Some things are really good in my life right now. I wrote a comedic play that got selected to be performed locally, and watching the rehearsals unfold was a rewarding and incredibly fun process. On Thursday, my partner and I got the keys to a new apartment we’re moving into together, and we’ve been excitedly showing friends the beautiful kitchen windows, the fun historic light switch, and the surprise attic. Next week, I have a trip planned with some friends, a yearly get-together that’s sure to bring hours of conversation that I wish could go on for weeks. This winter, I was in a neverending fog, and the clear skies and sun have brought back some morsels of bliss.
In the past, I might have woven this into a narrative about how things work out in the end if you just persevere, but I haven’t felt comfortable with a story like that in years. I know that so much in life is random, ricocheting between going right or wrong faster than a ping-pong ball, and this knowledge makes me brace myself. While my experience of the pandemic was not nearly as difficult as some people’s, being much safer and less affected by death, it did leave a trail of superstition in its wake.

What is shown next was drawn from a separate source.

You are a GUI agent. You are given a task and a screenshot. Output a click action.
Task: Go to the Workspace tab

So many new sources of joy and creativity were cancelled that year that it began to feel dangerous to feel too attached to any creative project. Additionally, the intense OCD episode I was dealing with at the time made me cautious about my emotions in the years to come. Maybe, if I grew too excited or too despondent or too any-big-emotion, those same feelings would arrive again. So, I tried to keep my emotions in check. I tried not to feel too joyful at good news or too attached to upcoming opportunities.
My brain wants so desperately to be safe and to know that the things that are precious in my life will stay. “I can’t wait for this weekend,” I say, and I knock on wood. “This production is going to be so great,” someone says, and I’m already desperately searching for a way to tamper their words and not tempt fate.

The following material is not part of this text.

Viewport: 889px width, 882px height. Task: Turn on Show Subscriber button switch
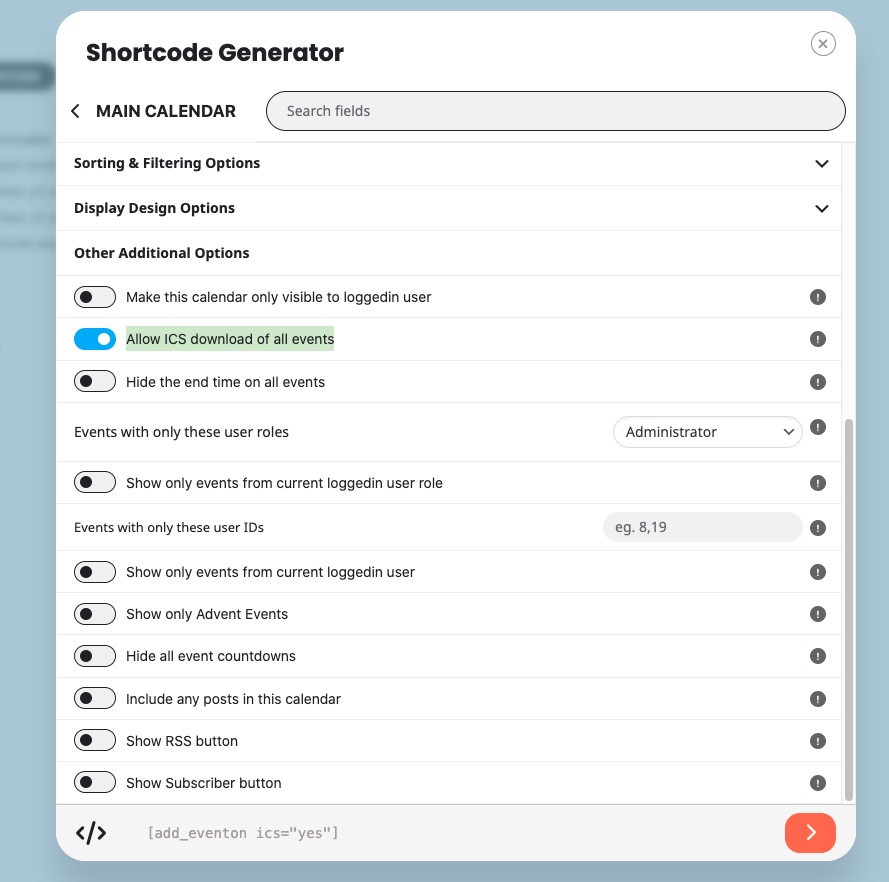pos(95,783)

I wrote about a similar feeling in November 2023, the last time I moved apartments. Moving always brings out the superstition in me, as someone terrified of change and new neighbors and not being able to feel at home. It’s scary to simply let myself be excited about a new space, to show family members around without adding a million “what ifs.” But maybe it’s being worn down to the truth that never letting myself be fully happy doesn’t keep the bad moments from arriving, or maybe it’s experiencing another OCD episode like the one I’d been fearing and surviving it, but I am trying to allow myself to be joyful.
I am teaching myself to bask again.
I wrote a play, how cool is that? I spent a day laughing with old friends as a bridesmaid in my high school friend’s wedding. I am giggling with my family and drinking a delicious milkshake, and isn’t the sky so beautiful tonight?.

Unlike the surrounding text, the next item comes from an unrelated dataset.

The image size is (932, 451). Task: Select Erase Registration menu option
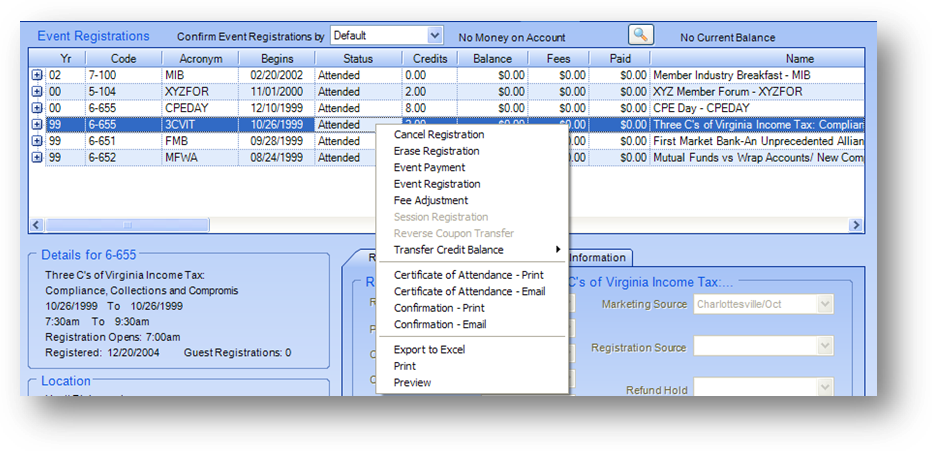coord(436,151)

Maybe it’s selfish to write about happiness at a time like this in America. After all, my partner and I are excitedly planning where to put furniture in our new space at the same time that I’m being recommended YouTube videos about why trans people like them should be leaving the US for safety. I am afraid of looking back on this post through tear-clouded eyes, but this winter has made me desperate for joy, and I know depriving myself of the feeling will not stitch the world back together.
In April of 2023, I was intensely lonely and sobbing over cancelled plans, and last night, I hugged old friends and new and thanked them for being there. In August of last year, I watched clouds roll past with a quiet mind, and in December, I was desperately trying to drown out my own thoughts. I can see these events stretched out in my mind and feel their closeness in my gut, to the point where sometimes it feels like I am living each moment simultaneously. I know that the joy I am feeling now will not last. But today, it feels so good to celebrate.

Hannah McNulty graduated from Calvin in 2021 and stuck around Grand Rapids, against all odds. She has spent her last few years singing in choir, teaching herself to love reading again, and trying to learn every fiber art simultaneously. She currently works at Eerdmans Publishing, where you can find her burying her nose in old paperwork and forcing anyone within earshot to listen to her bad puns.